The people you deal with? Yeah. Nearly all of the stuff they're asking for they can handle. But they don't believe that. More than that, they don't feel familiar enough with the technology to be able to distinguish between the stuff they can screw up and the stuff that ends up as twisted metal.

Dollars to donuts every single one of them has a story where they were simply following directions on the Internet and before too long they'd BSOD'd the entire lab. "How to" and "network" often give you results involving "sudo" which gives you dire warnings about passwords and thermonuclear armageddon and frankly? Scaring people who don't have the confidence to hack at root keeps a lot of trees from dying.

I find that the more intelligent a person is, the more weight they give to the risks of attacking something they don't understand. And unlike you, they didn't grow up with it - they were peacefully typing on an email and then all of a sudden they need to figure out what Dropbox is. Before too long they're expected to screencast their lectures and have their notes up on Canvas and every year brings yet another digital encumbrance that they're having to integrate into a practice that was working just fine, thank you very much. And really, it's all just an excuse to be laughed at by the people who understand it. You say "learn coding." They hear "learn Hindi." How do you start that? And how do you keep the nose up while you're doing it? Because if you're doing it on work stuff at least you're getting paid, but you're also likely to go Tango Uniform. If you do it in your off hours you now have a thoroughly lame hobby.

I think you're right - if you can't code under 50 you're screwed. But I also think that you can make your own life a whole helluva lot easier if your instinct is to sherpa them through the nasty bits. You have a skill they don't and if you can be open and forgiving and friendly about their shortcomings they will come to you for help and it's always great to have a superior that depends on you for the stuff they're too embarrassed to be able to figure out.





Cumol  ·  1767 days ago  ·  link  ·  

I get your point.
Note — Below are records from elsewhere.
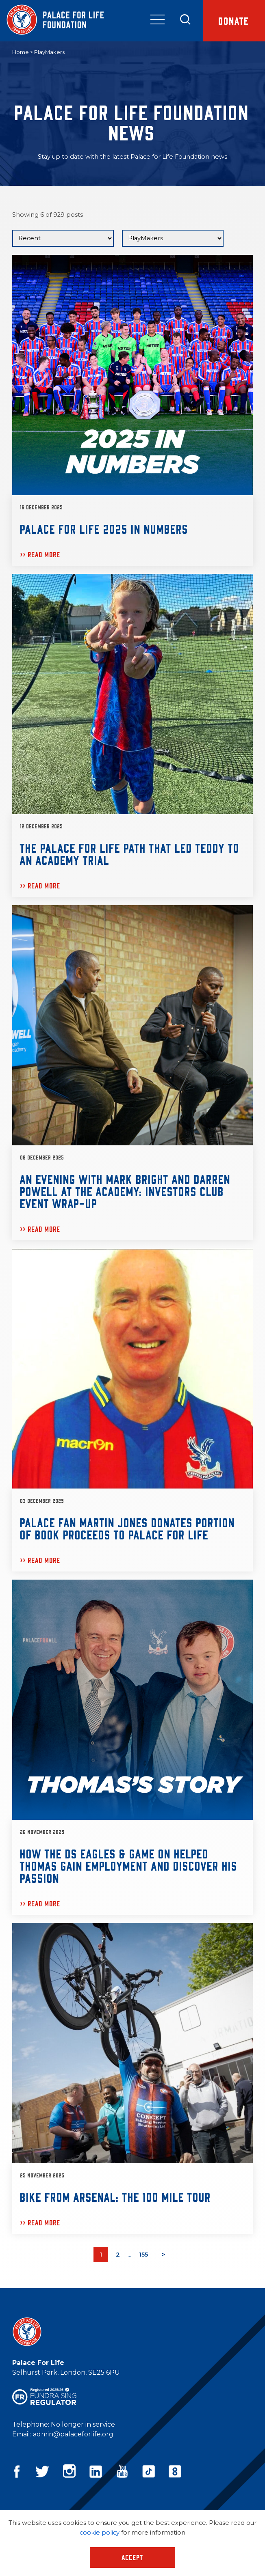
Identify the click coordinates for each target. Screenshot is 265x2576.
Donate (234, 20)
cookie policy (99, 2532)
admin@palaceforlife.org (73, 2434)
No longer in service (83, 2424)
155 (143, 2254)
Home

Showing them (and explaining) how it is done is the better solution for all, but it takes so much more time than doing my 3 clicks, specially on tasks done only once on a machine (like the network printer).

Funnily enough, my boss seems to try and get rid of me. Even though I won the coding battle (the whole lab is learning coding now) I seem to be someone he doesnt want to have around too long. There could be many reasons (I am not easy to control) but it still feels weird. When you feel like an asset to the lab but it's not enough to be kept.

kleinbl00  ·  1767 days ago  ·  link  ·  

Consider it an investment. It will pay off. Unless they're assholes in which case they resent you for knowing stuff they don't and shit like that. Those guys? They can improvise.